Kushnir está especialmente preocupada com crianças neurodivergentes, com transtorno de déficit de atenção/hiperatividade e com transtorno do espectro do autismo que usam essa tecnologia. “Se as crianças confidenciarem informações a um robô, elas perderão oportunidades de confiar em pessoas que podem realmente conectá-las aos melhores recursos, que realmente as entendem em um nível mais profundo, que as conhecem potencialmente durante toda a vida ou por anos e têm a oportunidade de fazer o que é certo por elas em um nível mais profundo do que um bot de IA seria capaz”, diz ela. “Alguns dos meus pequenos pacientes que estão no espectro, especialmente, acham que estão formando uma amizade verdadeira com alguém. Eles acham que isso é um relacionamento, e isso cria autoestima elevada, o que teoricamente é ótimo, mas a realidade é: não é um relacionamento real, então pode, na verdade, ser prejudicial ao bem-estar deles”.

A cautela que alguns pais sentem em relação à crescente disponibilidade de bots de IA está intimamente ligada aos seus sentimentos e desconfiança das redes sociais. “Não há nenhum pai que tenha esperado para dar aos seus filhos algo do Meta ou algum tipo de rede social e agora esteja dizendo retrospectivamente: ‘Droga, eu deveria ter dado isso a eles mais cedo'”, afirma Natalia Garcia, mãe de crianças em idade escolar e chefe de assuntos públicos do Common Sense Media, que avalia a adequação da mídia para crianças de diferentes idades.

É óbvio que o Meta e seus acionistas podem se beneficiar ao ter usuários jovens estabelecendo relacionamentos significativos com a tecnologia, aumentando as chances de que se tornem usuários vitalícios. E também parece que o grupo de famosos ultrapopulares que se tornaram AIs do Meta fecharam acordos incríveis com a empresa.

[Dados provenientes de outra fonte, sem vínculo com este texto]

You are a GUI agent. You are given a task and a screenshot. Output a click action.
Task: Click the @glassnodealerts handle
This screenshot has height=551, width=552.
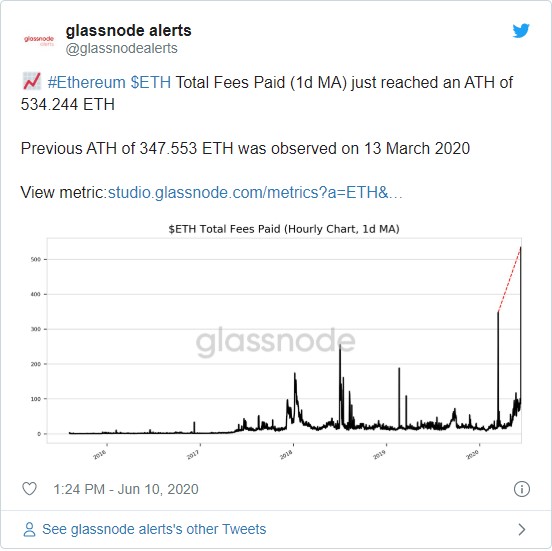[121, 48]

The Information relata que o Meta está pagando a uma estrela US$ 5 milhões ao longo de dois anos por aproximadamente seis horas de trabalho em um estúdio.

McAlister, do Meta, disse que a empresa vai continuar a melhorar os personagens de IA com o tempo e o feedback dos usuários, e observou que o Meta consulta de perto pais, especialistas em saúde mental, psicologia, privacidade juvenil e comportamento online enquanto desenvolve seus produtos de IA generativa.

Nada disso está desacelerando os planos da empresa para bots de IA. Embora os personagens de IA do Meta ainda estejam em fase de testes “beta”, sua seleção de bots de IA de celebridades está se expandindo. Em breve, serão lançados vários personagens de IA, incluindo um baseado no galã da Geração Z Josh Richards.